Battleship Potemkin (Sergei Eisenstein, 1925)

Amazing...this old Soviet era, silent film is outright amazing. I couldn't believe how innovative the cinematography was. I mean this 94 year old film put to shame many a modern CG block buster. The director Sergei Eisenstein was a genius. He did something I've hardly ever seen in a movie scene, and that's shooting the POV, from the different points of view.

Take the famous Odessa staircase sequence. We see the townsfolk in their initial joyous unification, flooding into the port area to see the heroic sailors of the Potemkin...And they flood in droves! Then we see from their POV the approaching troops with guns drawn and bayonets fixed...And then we're treated (if that's the right word) to what it would look like if we were in the shoes of the approaching military. We then see down those same stairs at the people below are being shoot in cold blood....Then of course, there's the famous third POV of the baby in the carriage as it helplessly rolls down those long stairs. Impressive stuff!

Visually the film is so impressive I had a real hard time just settling on one image (so I didn't!)...There's so many stunning shots in this film. I loved the use of extreme close-ups on the faces of the Russian people and what a story those weathered faces told. The director really packs emotions into those close-ups.

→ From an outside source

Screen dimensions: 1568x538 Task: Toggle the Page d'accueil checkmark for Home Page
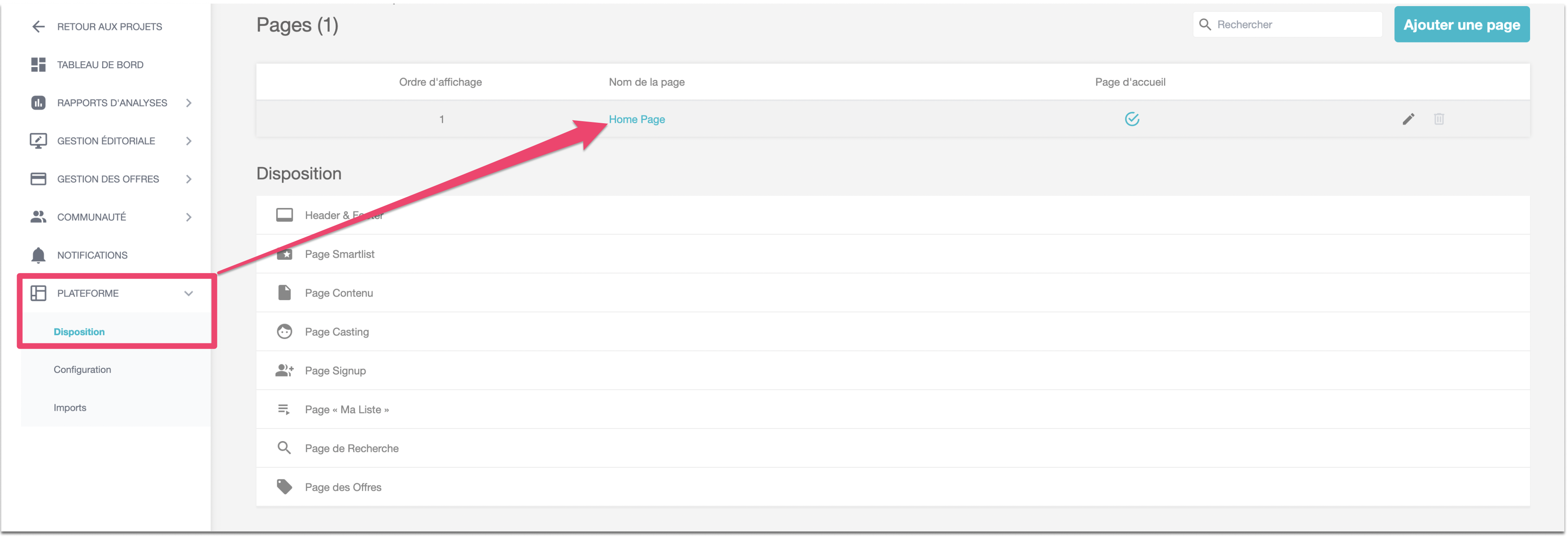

I'm sure some will complain that this is heavy handed propaganda. But that's what makes the film so special. It's a window back into an important period of human history. This 1925 film tells of the 1905 mutiny aboard the Czar's naval ship. But in a much broader scope it glorifies the efforts of Russian serfs, who were throwing off their yokes of servitude. The people are embracing a revolution that promised to free mankind once and for all, by delivery equality. And in 1925 the promise that Soviet communism brought to the downtrodden masses was still heady with optimism. Later under the brutal dictatorship of Joseph Stalin that dream would turn into yet another form of horrendous servitude and tyranny. And yet I can't help but feel the optimism of the Russian people in 1925 as they dreamed of a better life for themselves and their children.